Adam’s book is filled with critics, dealers and gallerists who complain that buyers care less and less about the art itself and more and more about making a quick buck. Andy Warhol’s line about paintings being like stocks and a dealer like a broker has some truth to it, but the reality is much less neat. ‘Flipping’ paintings isn’t as simple as it sounds. The art market is highly illiquid: there’s no efficient stock exchange, so sales are conducted either at auction, or through an unregulated network of agents and dealers. Art yields no income when it sits in storage. And, as with property, upkeep, insurance and transaction costs can eat into profits significantly: maintaining a single medium-sized painting can cost $3400 annually.
This encourages more sophisticated financial manipulations. To ‘extract value’, the wealthy can borrow money against their art: art-secured lending hit $18 billion in 2016 (up from $9.6 billion two years earlier); it grew popular after the recession thanks to low returns on conventional financial instruments. Now, auction houses have got into this business, with the added advantage – or is it a disadvantage? – that they aren’t regulated the way banks are. One FBI agent tells Adam that money-laundering using art is ‘a growing problem’.

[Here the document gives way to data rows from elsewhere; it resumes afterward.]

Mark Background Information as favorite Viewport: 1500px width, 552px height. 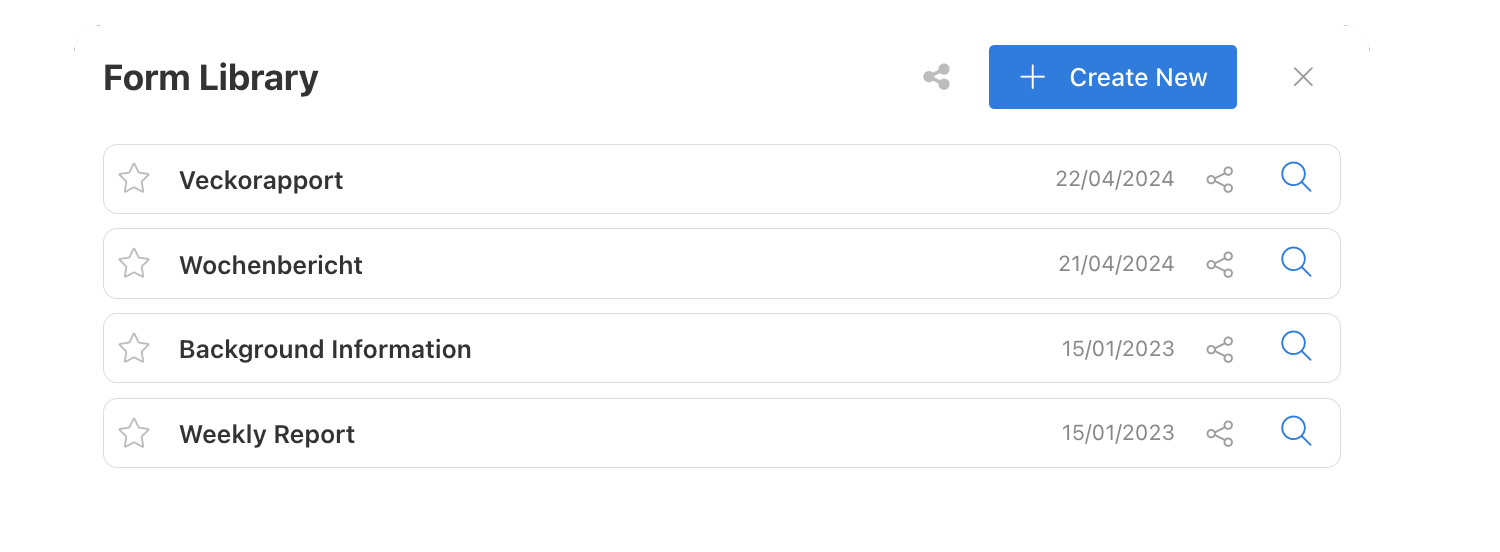(x=134, y=349)
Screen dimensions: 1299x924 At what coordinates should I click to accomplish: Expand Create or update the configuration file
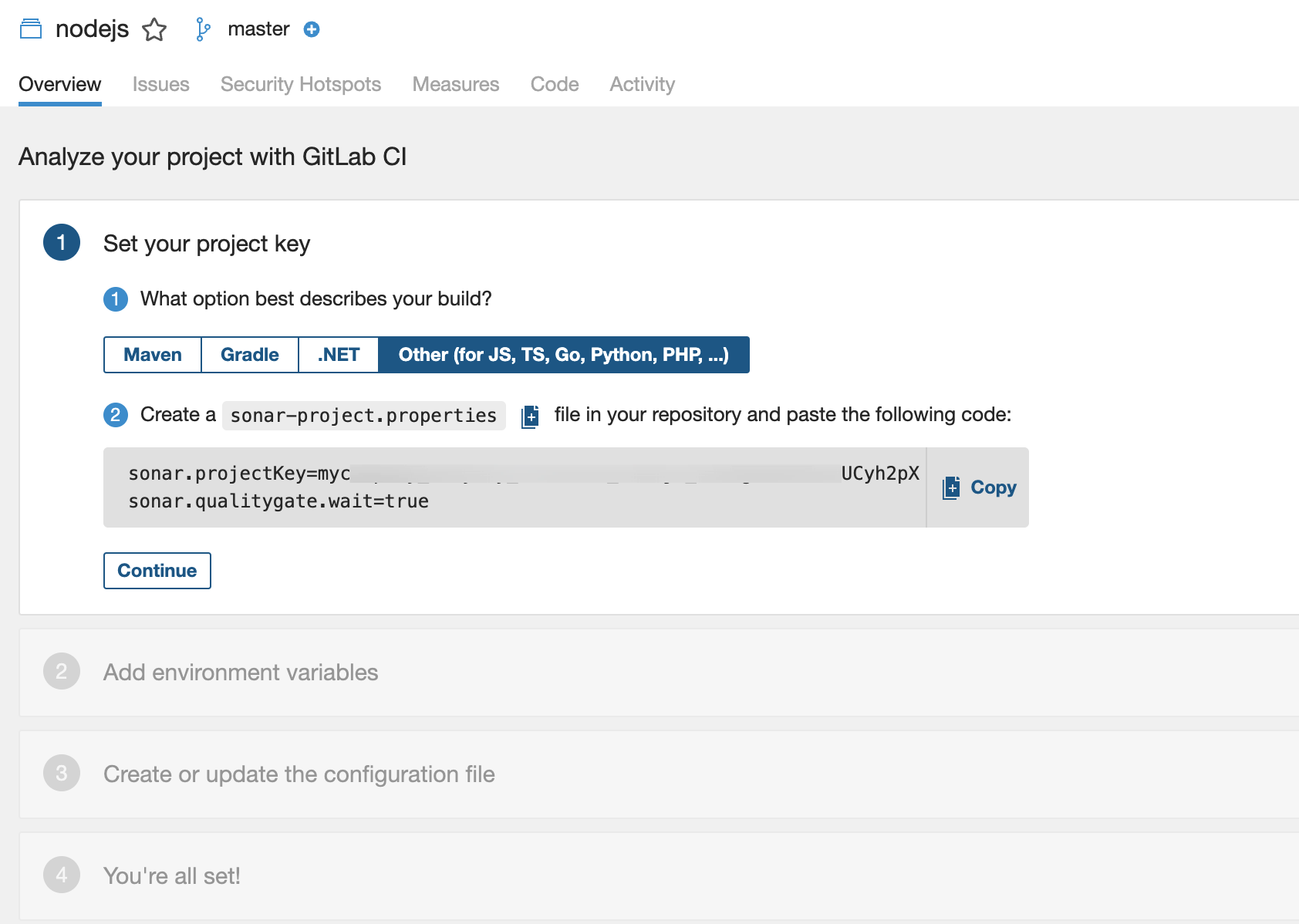point(299,774)
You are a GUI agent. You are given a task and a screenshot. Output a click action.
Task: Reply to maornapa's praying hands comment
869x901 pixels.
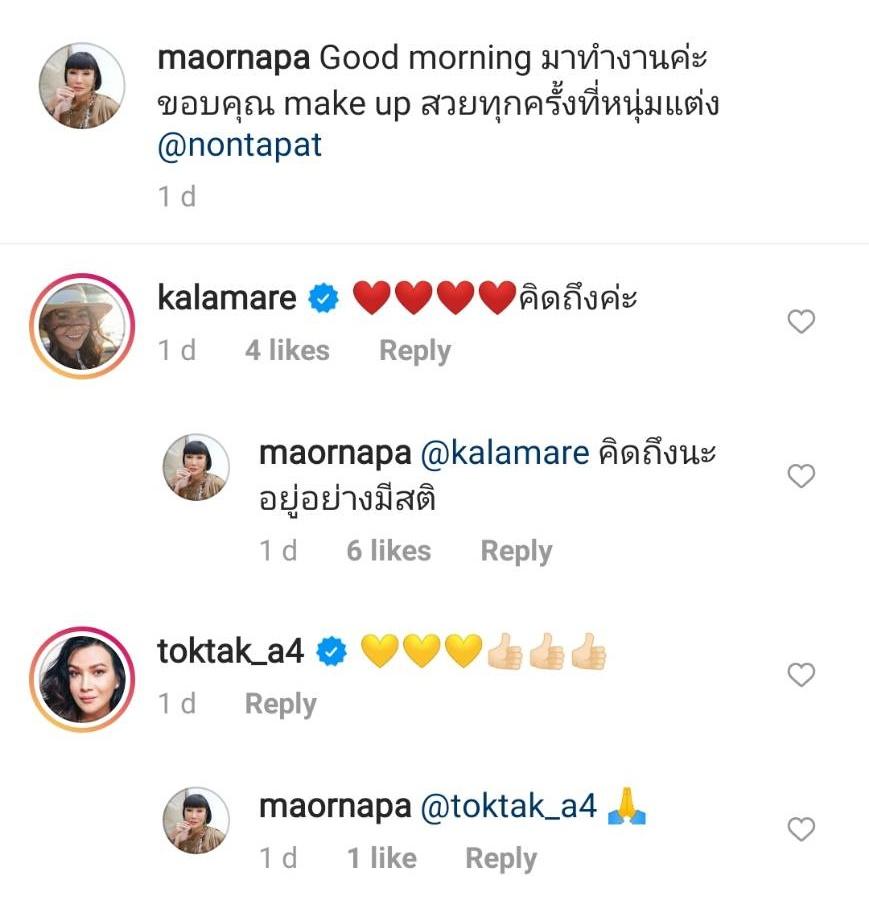(x=501, y=858)
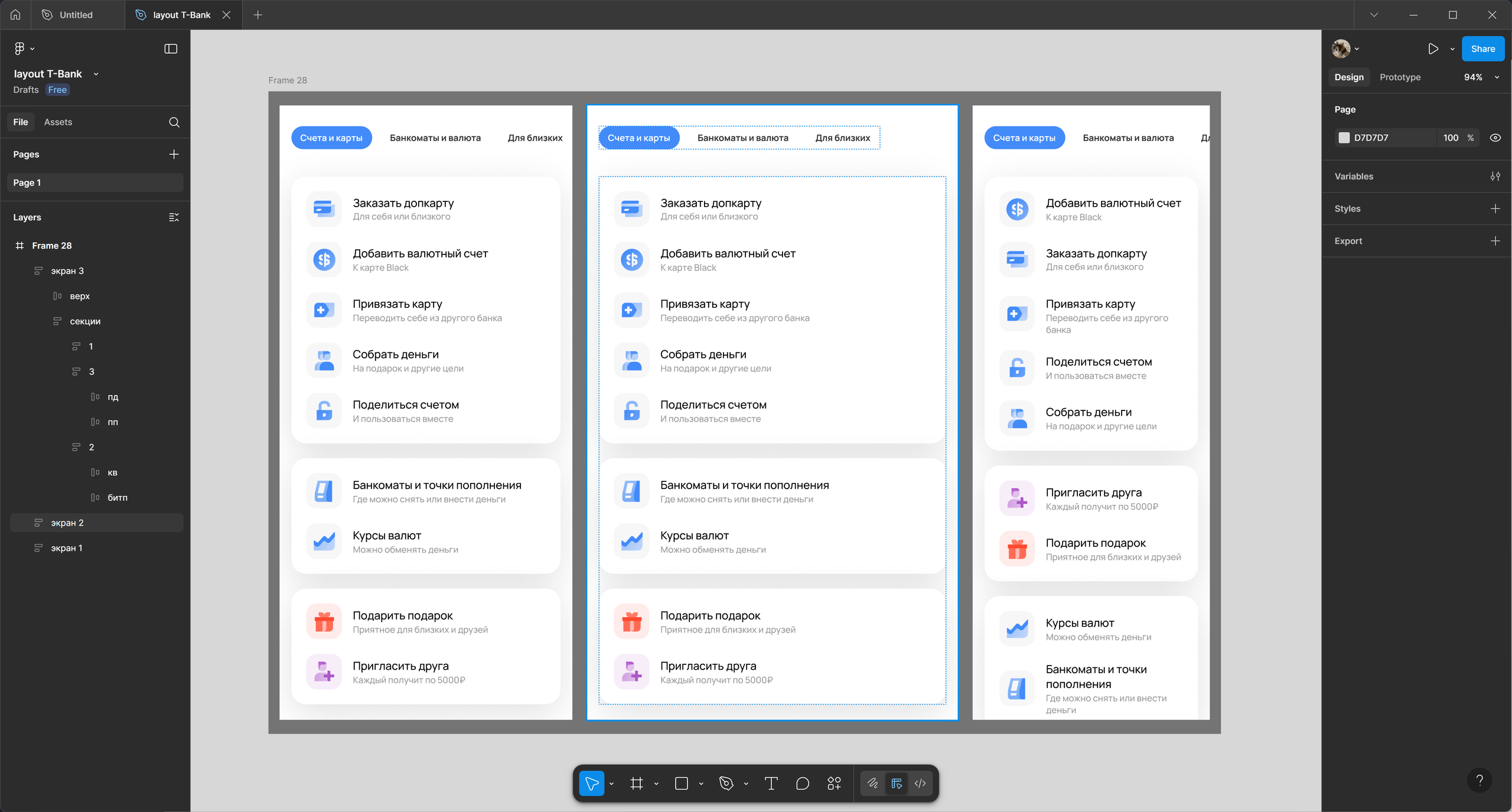Open the 94% zoom dropdown
Screen dimensions: 1512x812
coord(1496,77)
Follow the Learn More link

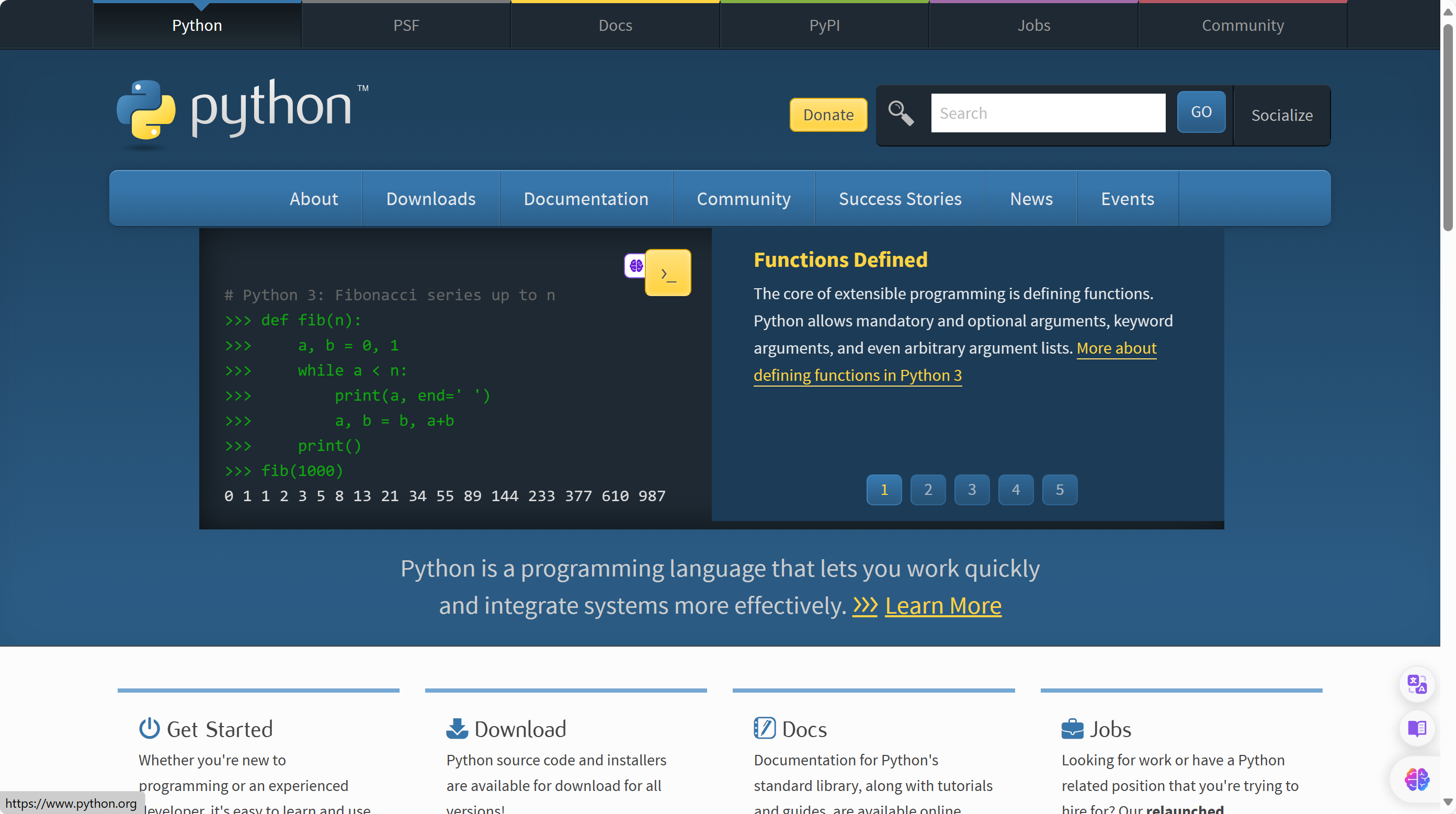[x=943, y=606]
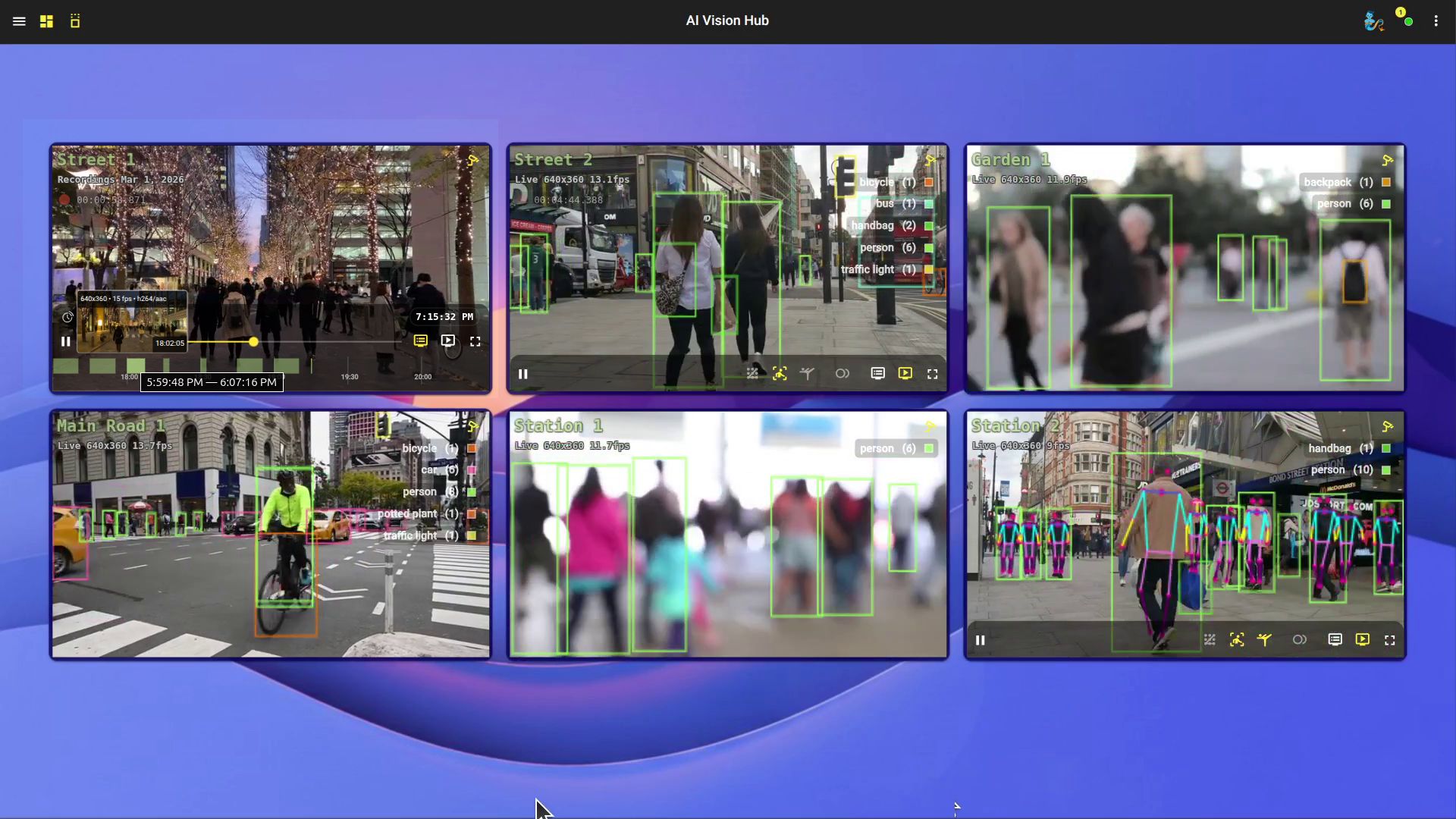Pause the Street 1 recording playback
1456x819 pixels.
coord(66,342)
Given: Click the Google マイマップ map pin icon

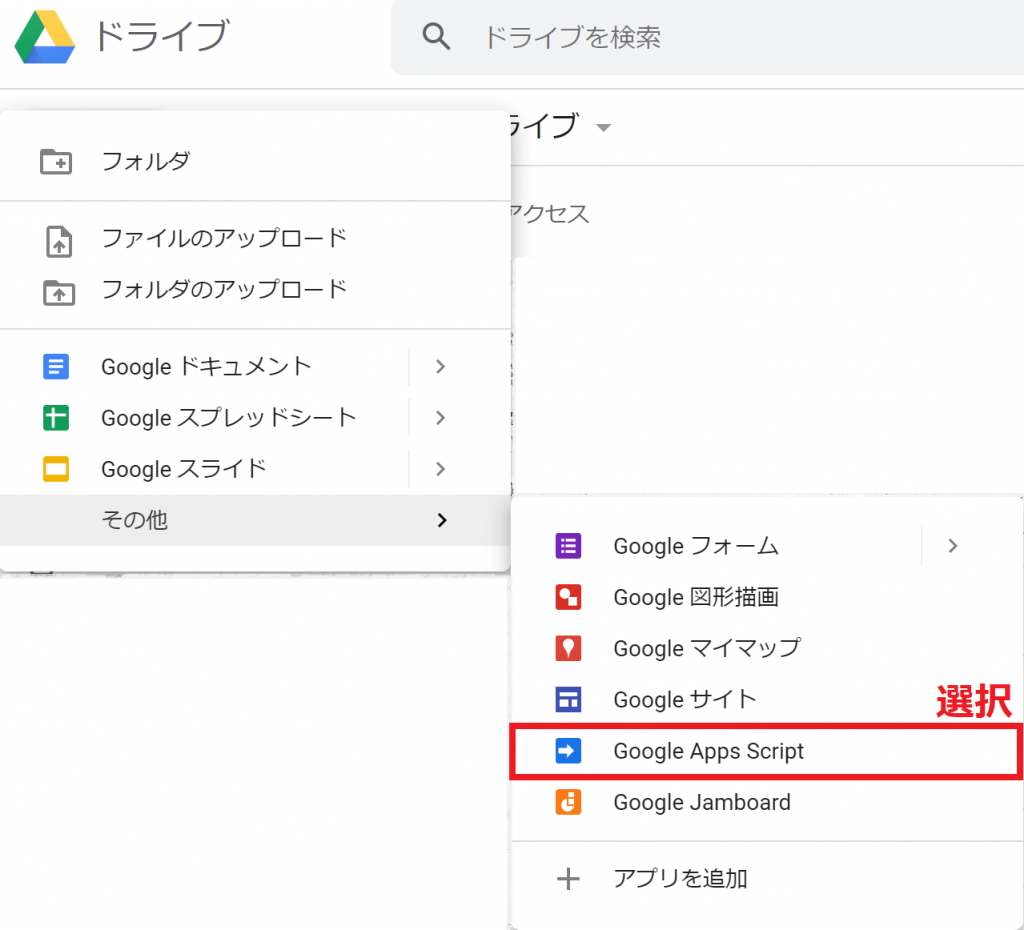Looking at the screenshot, I should (x=568, y=648).
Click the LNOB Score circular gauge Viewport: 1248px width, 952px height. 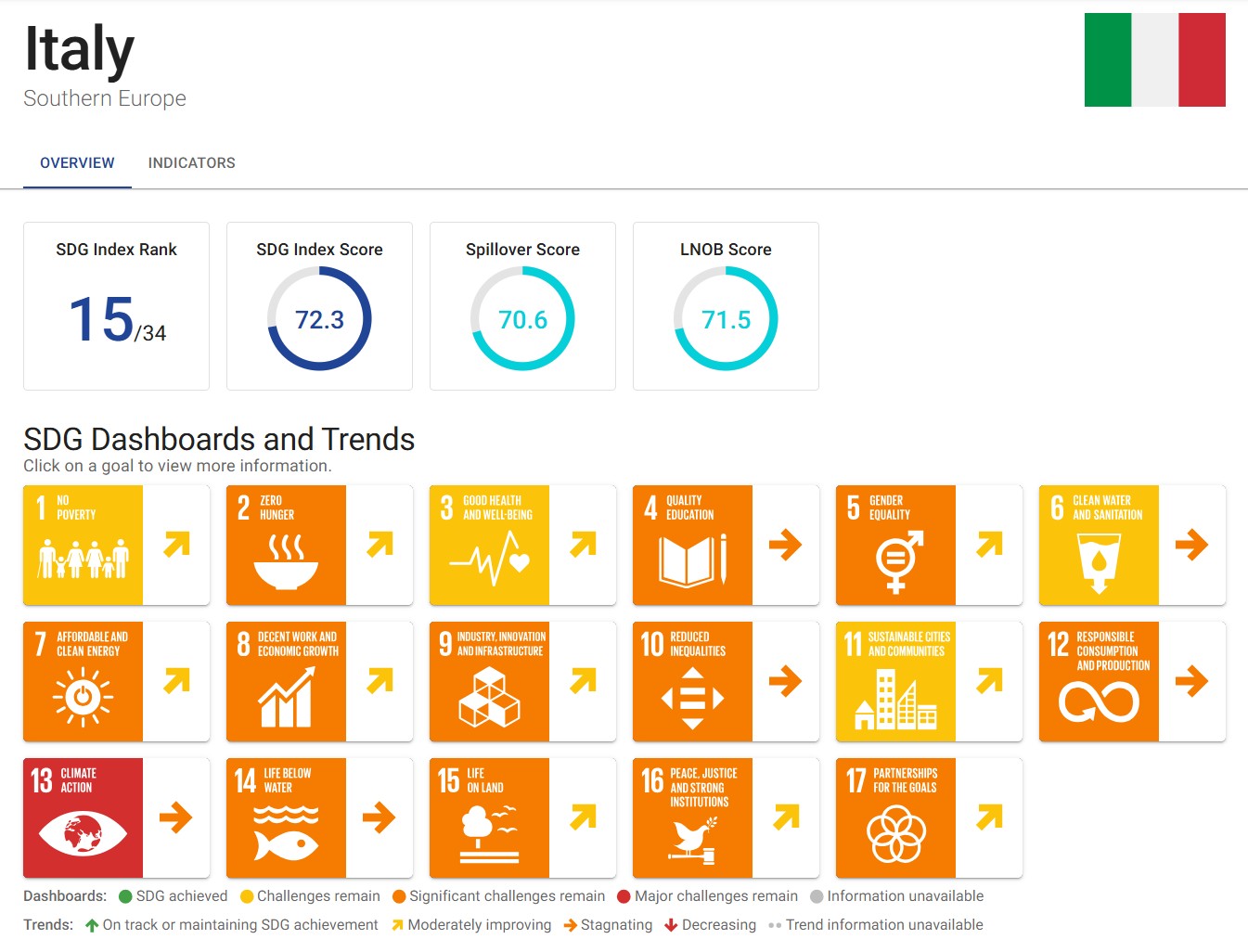tap(726, 319)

There does though appear to be a limit to the successful ‘marketisation’ of art. Art funds, which pool money from investors who want to buy into the action without the hassle of shipping, storing and caring for a piece, appeared on the financial scene in 2004, but they didn’t take off quite as expected, with registered assets under management halving to $1.2 billion between 2012 and 2015. A start-up seeking to sell shares in works of art went bust in 2013; a new one, claiming to make valuations algorithmically, seems fated to go the same way. Stefan Simchowitz, a dealer, insists that art is a ‘terrible’ investment: ‘No liquidity, difficult to sell, and the chances of you buying the right stuff are slim to none.’ Adam cites an academic paper that found that US equities were three times less risky than art investments.
The question now is how much further the commodification of art can go, whether the high prices will withstand (or even benefit from) a volatile market, and whether art will remain such a favoured vehicle for rich people’s money – as well as their dreams and aspirations. The next twelve months will give us some idea. A Modigliani goes on sale at Sotheby’s in New York on 14 May, with the highest estimate ever given to a painting at auction – $150 million – and a third party guarantor waiting in the wings. For the moment, at least, it’s up, up, up.